Excerpts from a dataset
+ + + + + + +

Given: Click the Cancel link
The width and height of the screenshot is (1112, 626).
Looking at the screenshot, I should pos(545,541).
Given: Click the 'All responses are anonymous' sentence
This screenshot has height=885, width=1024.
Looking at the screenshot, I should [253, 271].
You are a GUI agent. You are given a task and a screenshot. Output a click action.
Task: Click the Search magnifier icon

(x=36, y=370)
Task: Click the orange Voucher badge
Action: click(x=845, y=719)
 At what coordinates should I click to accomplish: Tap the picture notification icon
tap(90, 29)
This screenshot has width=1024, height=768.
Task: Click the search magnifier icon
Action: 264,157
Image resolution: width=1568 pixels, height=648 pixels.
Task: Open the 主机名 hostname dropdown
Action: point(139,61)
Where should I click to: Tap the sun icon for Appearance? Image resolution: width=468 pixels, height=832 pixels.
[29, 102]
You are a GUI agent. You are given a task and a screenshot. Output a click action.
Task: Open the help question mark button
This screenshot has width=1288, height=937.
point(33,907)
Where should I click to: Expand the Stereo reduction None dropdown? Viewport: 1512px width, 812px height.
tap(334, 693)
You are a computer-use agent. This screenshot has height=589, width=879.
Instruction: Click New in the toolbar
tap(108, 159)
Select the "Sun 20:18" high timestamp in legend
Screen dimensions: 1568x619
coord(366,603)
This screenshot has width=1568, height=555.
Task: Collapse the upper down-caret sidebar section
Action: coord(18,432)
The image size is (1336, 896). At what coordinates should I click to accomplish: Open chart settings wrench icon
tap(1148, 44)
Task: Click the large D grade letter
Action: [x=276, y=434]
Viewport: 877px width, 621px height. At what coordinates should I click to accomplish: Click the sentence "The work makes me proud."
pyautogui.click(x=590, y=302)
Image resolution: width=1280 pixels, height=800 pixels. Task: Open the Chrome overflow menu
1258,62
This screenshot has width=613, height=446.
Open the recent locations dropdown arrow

+ + + + + + +

What you will do » What is needed is a full, exact copy of the records.

Task response »
Given: Click the Cancel link
The width and height of the screenshot is (1112, 626).
Looking at the screenshot, I should pos(545,541).
Given: Click the 'All responses are anonymous' sentence
This screenshot has height=885, width=1024.
Looking at the screenshot, I should [253, 271].
You are a GUI agent. You are given a task and a screenshot. Output a click action.
Task: Click the Search magnifier icon

(x=36, y=370)
Task: Click the orange Voucher badge
Action: click(x=845, y=719)
 At what coordinates should I click to accomplish: Tap the picture notification icon
tap(90, 29)
This screenshot has width=1024, height=768.
Task: Click the search magnifier icon
Action: 264,157
Image resolution: width=1568 pixels, height=648 pixels.
Task: Open the 主机名 hostname dropdown
Action: point(139,61)
Where should I click to: Tap the sun icon for Appearance? Image resolution: width=468 pixels, height=832 pixels.
[29, 102]
You are a GUI agent. You are given a task and a screenshot. Output a click action.
Task: Open the help question mark button
This screenshot has width=1288, height=937.
point(33,907)
Where should I click to: Expand the Stereo reduction None dropdown? Viewport: 1512px width, 812px height.
tap(334, 693)
You are a computer-use agent. This screenshot has height=589, width=879.
Instruction: Click New in the toolbar
tap(108, 159)
Select the "Sun 20:18" high timestamp in legend
Screen dimensions: 1568x619
coord(366,603)
This screenshot has width=1568, height=555.
Task: Collapse the upper down-caret sidebar section
Action: coord(18,432)
The image size is (1336, 896). At what coordinates should I click to accomplish: Open chart settings wrench icon
tap(1148, 44)
Task: Click the large D grade letter
Action: [x=276, y=434]
Viewport: 877px width, 621px height. At what coordinates should I click to accomplish: Click the sentence "The work makes me proud."
pyautogui.click(x=590, y=302)
Image resolution: width=1280 pixels, height=800 pixels. Task: Open the Chrome overflow menu
1258,62
This screenshot has width=613, height=446.
Open the recent locations dropdown arrow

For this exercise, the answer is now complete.